A sly transformation of the show began to take place, as it became apparent that a deeper, more pervasive theme of the evening was his own romance and his own wedding, which gave the evening its surprising and quietly effective emotional center.  That theme was outlined in a funny bit about the requirements for an illegal gay wedding in the early 2000s.  There was a list of five: 1) meet a guy; 2) follow the lesbians; 3) find a park and a poet; 4) pick a song; and 5) cake. Rather than choose a song, Brookshire wrote one. He and his husband wed before gay marriage was legalized in New York, and they were forced to travel to Connecticut.
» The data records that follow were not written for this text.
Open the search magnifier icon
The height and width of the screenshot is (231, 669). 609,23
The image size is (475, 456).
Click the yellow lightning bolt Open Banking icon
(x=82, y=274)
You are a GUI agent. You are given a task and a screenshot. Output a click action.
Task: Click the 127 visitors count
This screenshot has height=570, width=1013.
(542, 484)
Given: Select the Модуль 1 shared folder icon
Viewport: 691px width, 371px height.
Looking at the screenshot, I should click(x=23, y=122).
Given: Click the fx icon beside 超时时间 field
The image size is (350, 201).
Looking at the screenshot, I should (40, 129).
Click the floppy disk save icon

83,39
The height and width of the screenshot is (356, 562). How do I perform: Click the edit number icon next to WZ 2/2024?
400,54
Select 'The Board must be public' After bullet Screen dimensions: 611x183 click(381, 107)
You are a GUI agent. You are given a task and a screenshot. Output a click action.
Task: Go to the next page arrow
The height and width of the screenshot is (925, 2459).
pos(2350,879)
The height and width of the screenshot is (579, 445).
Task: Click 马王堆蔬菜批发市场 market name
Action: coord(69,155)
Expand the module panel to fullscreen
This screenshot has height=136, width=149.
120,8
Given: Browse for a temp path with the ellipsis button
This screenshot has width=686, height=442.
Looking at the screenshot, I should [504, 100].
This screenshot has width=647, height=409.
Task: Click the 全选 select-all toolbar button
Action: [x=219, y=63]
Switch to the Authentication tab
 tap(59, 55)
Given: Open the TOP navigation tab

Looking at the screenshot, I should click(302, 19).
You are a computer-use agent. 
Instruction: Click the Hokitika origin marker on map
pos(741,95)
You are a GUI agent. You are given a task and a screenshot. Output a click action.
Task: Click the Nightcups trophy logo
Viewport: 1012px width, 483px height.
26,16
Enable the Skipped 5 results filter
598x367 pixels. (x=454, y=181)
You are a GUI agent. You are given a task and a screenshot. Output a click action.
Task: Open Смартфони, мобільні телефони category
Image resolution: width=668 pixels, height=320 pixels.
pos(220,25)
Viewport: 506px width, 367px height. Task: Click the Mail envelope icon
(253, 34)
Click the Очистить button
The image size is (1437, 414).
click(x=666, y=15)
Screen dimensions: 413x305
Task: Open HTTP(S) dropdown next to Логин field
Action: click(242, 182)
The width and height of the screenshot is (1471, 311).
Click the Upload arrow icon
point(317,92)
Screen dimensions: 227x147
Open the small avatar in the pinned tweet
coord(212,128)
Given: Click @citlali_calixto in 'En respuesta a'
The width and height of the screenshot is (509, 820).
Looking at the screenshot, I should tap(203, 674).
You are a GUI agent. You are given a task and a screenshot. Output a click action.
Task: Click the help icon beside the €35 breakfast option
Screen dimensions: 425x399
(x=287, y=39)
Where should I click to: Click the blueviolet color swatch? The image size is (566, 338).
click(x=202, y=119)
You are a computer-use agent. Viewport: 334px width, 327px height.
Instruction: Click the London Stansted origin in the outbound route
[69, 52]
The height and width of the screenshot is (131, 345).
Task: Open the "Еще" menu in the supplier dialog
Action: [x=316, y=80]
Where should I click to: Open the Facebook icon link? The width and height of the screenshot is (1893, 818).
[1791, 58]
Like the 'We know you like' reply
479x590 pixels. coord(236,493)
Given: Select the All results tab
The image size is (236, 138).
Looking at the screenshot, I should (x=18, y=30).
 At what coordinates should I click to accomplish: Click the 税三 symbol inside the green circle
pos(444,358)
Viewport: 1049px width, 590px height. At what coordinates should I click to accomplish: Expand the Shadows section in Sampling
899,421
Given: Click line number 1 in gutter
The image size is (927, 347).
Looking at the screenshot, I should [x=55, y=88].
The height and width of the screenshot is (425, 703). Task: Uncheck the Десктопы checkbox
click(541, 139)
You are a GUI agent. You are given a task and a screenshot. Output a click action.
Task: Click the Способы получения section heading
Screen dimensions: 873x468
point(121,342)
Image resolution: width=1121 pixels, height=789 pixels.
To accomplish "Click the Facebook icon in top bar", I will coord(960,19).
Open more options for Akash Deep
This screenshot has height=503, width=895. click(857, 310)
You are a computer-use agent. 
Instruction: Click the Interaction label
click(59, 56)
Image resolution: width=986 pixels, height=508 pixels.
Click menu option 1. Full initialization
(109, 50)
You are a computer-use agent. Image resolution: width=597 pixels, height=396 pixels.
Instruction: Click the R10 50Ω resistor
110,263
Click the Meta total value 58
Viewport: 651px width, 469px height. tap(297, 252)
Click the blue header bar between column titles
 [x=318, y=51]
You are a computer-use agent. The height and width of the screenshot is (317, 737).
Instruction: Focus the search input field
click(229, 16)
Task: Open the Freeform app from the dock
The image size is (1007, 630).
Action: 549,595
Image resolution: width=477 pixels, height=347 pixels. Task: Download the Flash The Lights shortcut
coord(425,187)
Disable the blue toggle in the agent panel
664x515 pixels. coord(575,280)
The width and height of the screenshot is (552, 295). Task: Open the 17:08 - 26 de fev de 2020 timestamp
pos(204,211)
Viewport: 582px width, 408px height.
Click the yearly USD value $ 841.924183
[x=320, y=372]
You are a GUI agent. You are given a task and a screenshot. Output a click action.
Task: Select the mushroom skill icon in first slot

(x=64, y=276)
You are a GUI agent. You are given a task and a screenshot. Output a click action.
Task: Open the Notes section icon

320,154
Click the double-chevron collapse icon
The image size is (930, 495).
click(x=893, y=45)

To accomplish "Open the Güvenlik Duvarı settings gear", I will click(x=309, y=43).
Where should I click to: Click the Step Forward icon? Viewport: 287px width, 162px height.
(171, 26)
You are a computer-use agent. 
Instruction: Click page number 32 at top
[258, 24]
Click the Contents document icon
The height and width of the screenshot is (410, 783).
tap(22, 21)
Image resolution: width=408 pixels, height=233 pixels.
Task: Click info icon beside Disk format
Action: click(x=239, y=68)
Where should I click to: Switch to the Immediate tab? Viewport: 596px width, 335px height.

So even though they remained die-hard Brooklynites, the wedding song he wrote was titled “New Haven.”  

With a switch to guitar from piano, he followed his wedding memories with two delightful pop warhorses, done with a light yet effervescent touch—“Teenage Dream” (Katy Perry) tinged with a bit of “White Wedding” (Billy Idol), and then the Bob Dylan classic “To Make You Feel My Love.” As I got lost in the pop magic I couldn’t help envisioning the wedding for which he played that first medley.

There was eventually a Brooklyn ceremony, in Fort Green Park, complete with a recitation of Walt Whitman’s “The Manly Love of Comrades,” thereby fulfilling the third gay wedding requirement. Another sparkling original song came from the event as well, “Honey Bee” (Brookshire, Curtis Moore). I loved the nursery rhyme fun of the lyrics, with refrains like “My little honey bee bring me the sun/ sting me for fun/ my own little honey bee look what you’ve done to me.” 

The romance continued with the touching inclusion of “So This is Love (The Cinderella Waltz)” (Mack David, Al Hoffman, Jerry Livingston, from Disney’s Cinderella), perfectly capped with a dollop of delight by including a scoop of “Ice Cream” (Sarah McLachlan) leading into the final original of the night, and a real keeper, “Love’s a Lesson.” From that moment on the show practically flew by, buoyed by a touching “Harvest Moon” (Neil Young) framed in the thought of renewed wedding vows, and then back to guitar for “Walking in Sunshine” (Katrina & The Waves) which had the audience tapping its feet and singing along.  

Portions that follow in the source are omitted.